Wannock River
Feature Type:River - Watercourse of variable size, which has tributaries and flows into a body of water or a larger watercourse.
Status: Official
Name Authority: BC Geographical Names Office
Relative Location: Flows W from Owikeno Lake into head of Rivers Inlet, Range 2 Coast Land District
Latitude-Longitude: 51°40'43"N, 127°15'01"W at the approximate mouth of this feature.
Datum: WGS84
NTS Map: 92M/11
Origin Notes and History:

Wannock River adopted 31 December 1930 in the 1930 Gazetteer of Canada, confirmed 3 June 1947 on Hydrographic Services Chart #3778.

Source: BC place name cards & correspondence, and/or research by BC Chief Geographer & Geographical Names Office staff.
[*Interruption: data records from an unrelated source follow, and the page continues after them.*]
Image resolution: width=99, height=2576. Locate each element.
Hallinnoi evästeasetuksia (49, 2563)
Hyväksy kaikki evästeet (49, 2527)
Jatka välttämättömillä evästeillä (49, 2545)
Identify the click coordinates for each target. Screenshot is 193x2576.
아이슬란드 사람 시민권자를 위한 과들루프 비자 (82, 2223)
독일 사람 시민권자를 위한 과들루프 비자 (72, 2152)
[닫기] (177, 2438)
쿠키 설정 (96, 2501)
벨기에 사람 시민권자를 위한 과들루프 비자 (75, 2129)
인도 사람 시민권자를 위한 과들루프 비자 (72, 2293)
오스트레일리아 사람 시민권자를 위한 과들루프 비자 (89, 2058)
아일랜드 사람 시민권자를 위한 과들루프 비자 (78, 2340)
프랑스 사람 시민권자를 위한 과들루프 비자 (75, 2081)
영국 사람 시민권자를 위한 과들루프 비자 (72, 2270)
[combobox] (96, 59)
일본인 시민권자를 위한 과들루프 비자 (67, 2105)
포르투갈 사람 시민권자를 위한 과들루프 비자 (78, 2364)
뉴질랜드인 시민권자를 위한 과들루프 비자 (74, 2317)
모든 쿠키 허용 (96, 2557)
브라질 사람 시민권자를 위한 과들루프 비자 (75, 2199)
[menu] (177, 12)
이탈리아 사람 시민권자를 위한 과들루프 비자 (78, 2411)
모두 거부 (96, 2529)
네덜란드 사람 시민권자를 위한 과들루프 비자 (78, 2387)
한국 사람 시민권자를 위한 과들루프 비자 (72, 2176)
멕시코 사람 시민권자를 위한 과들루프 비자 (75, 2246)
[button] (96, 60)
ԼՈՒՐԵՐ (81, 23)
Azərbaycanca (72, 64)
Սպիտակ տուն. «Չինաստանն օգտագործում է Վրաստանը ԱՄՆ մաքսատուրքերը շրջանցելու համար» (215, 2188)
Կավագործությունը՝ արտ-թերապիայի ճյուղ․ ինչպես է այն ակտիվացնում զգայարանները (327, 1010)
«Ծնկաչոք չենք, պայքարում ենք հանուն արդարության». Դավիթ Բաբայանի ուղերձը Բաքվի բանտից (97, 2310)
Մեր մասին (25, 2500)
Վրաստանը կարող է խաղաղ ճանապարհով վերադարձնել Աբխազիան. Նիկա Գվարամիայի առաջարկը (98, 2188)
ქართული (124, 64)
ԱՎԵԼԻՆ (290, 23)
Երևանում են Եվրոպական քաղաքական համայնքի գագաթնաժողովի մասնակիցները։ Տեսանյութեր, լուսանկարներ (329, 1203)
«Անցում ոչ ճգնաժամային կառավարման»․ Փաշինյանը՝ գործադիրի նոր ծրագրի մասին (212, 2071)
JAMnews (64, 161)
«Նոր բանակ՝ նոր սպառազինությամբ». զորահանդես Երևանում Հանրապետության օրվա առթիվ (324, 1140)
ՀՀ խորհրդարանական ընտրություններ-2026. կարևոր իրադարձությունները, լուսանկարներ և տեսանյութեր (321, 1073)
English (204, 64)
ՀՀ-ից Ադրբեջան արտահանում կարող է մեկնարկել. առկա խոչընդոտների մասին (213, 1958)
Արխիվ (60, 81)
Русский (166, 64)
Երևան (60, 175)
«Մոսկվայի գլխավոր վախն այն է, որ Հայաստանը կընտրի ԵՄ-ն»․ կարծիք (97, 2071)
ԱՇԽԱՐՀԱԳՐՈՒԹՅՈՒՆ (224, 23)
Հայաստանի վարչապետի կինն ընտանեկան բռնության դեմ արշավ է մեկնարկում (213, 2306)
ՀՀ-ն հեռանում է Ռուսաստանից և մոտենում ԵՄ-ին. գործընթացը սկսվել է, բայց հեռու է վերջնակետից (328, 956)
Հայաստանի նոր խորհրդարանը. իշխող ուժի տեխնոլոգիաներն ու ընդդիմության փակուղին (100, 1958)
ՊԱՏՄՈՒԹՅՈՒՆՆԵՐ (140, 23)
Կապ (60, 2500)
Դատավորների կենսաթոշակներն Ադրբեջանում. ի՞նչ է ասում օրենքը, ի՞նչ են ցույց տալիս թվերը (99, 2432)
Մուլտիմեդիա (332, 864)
According to BC historians Helen and Phillip Akrigg, this name means “river spirit” in the Oowekyala language spoken by the region’s First Nation inhabitants, the Oweekeno people. John Walbran, an earlier coastal historian, mistranslated the word as “poison,” because “visitors to the tribe, evidently unwelcome, had the reputation of dying suddenly.” The name has had quite a variety of spellings, including Wanuck, Whannock, Wannuck, Wharnock and Wannick. Wannock Cove, where a cannery was built in 1884 by the Wannock Packing Co, takes its name from the river. This cannery, which was abandoned in 1934, was acquired by the Victoria Canning Co in 1892 and eventually became part of the BC Packers empire. The cove was the site of the first summer hospital on Rivers Inlet and also featured a pioneer post office called Wanborough, 1896-1903. Another cannery, the earliest in the region, was built at the mouth of the Wannock R in 1882 by Robert Draney and Thomas Shotbolt. Known as the Rivers Inlet or Oweekayno cannery, it was also later owned by a fishing camp for many years. There is no relationship between Wannock and Whoock (or Whonnock) in the Fraser Valley. The name Whonnock is from Halkomelem, a completely different First Nation language, and is usually translated as “place of many humpback salmon.”

Source: Scott, Andrew; "The Encyclopedia of Raincoast Place Names"; Harbour Publishing, Madeira Park, 2009, page 632.

(Owikeno Lake) is about 35 miles long, and connected with the inlet by the Oweekayno river now known by the name, adopted by the Indians, of Wannuck (sic); the meaning of which is "poison", as in olden times visitors to the tribe, evidently unwelcome, had the reputation of dying suddenly, these deaths being attributed to poison. p.368.